====== Data in this exercise ======

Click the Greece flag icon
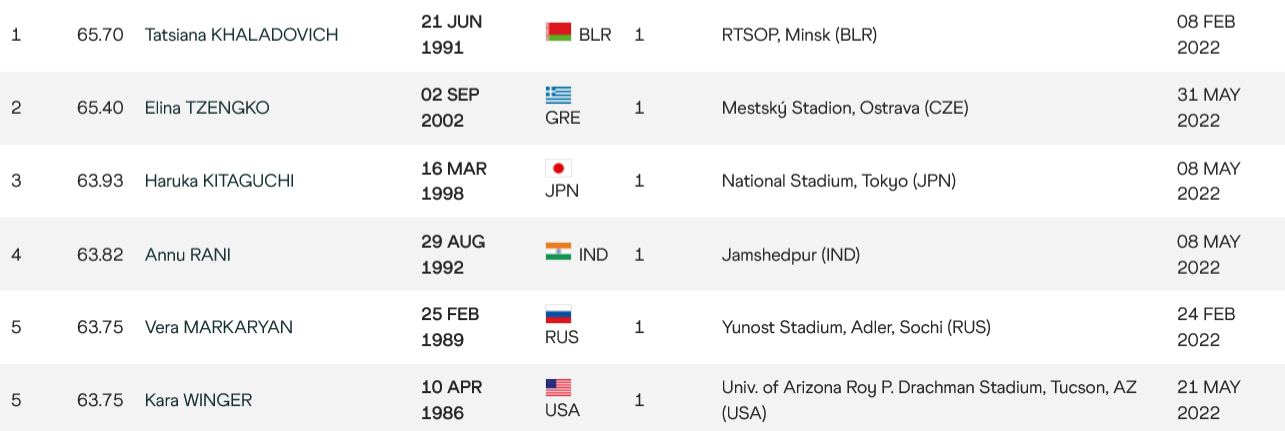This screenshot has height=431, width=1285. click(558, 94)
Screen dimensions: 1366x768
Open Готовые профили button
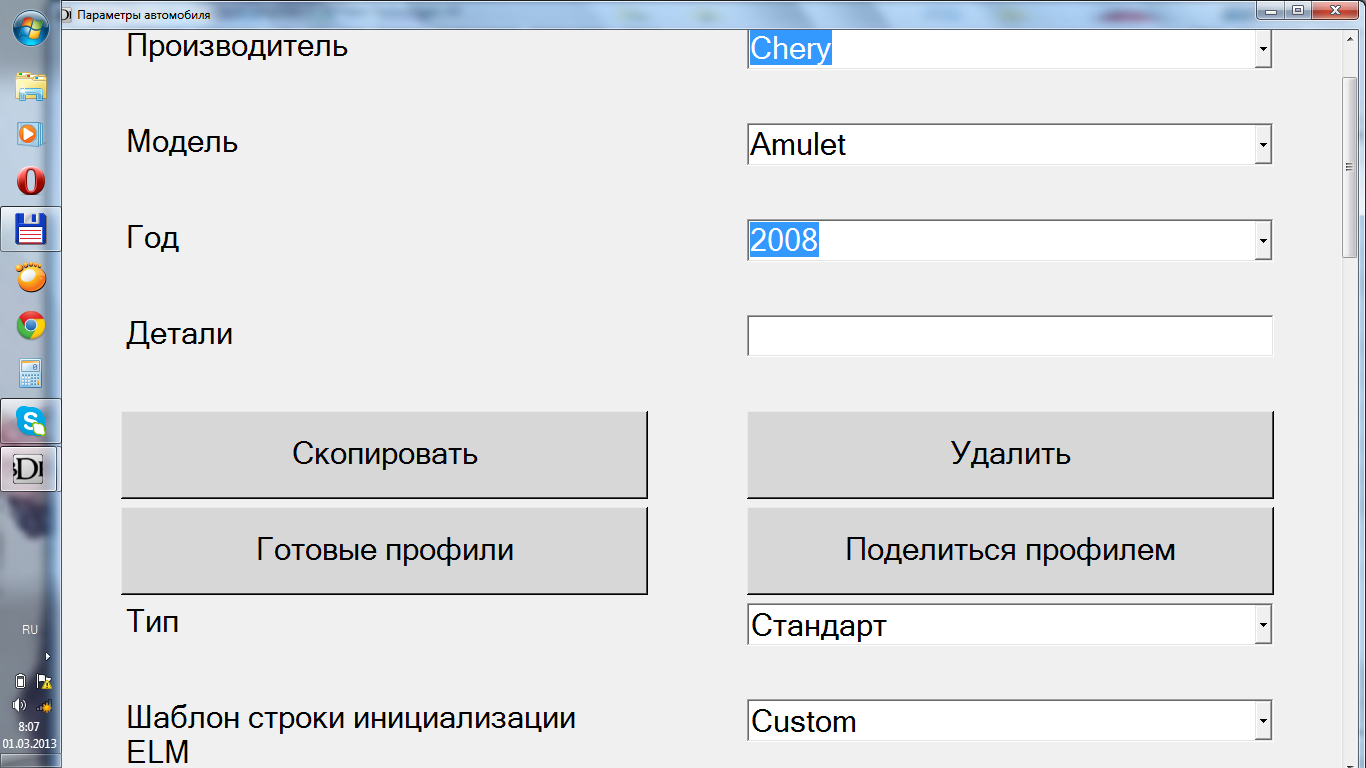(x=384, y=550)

======

## Your objective
Restate the data above word for word, so that the only difference is the missing pictures.

## Answer box
Click the Greece flag icon
This screenshot has height=431, width=1285. click(558, 94)
Screen dimensions: 1366x768
Open Готовые профили button
(x=384, y=550)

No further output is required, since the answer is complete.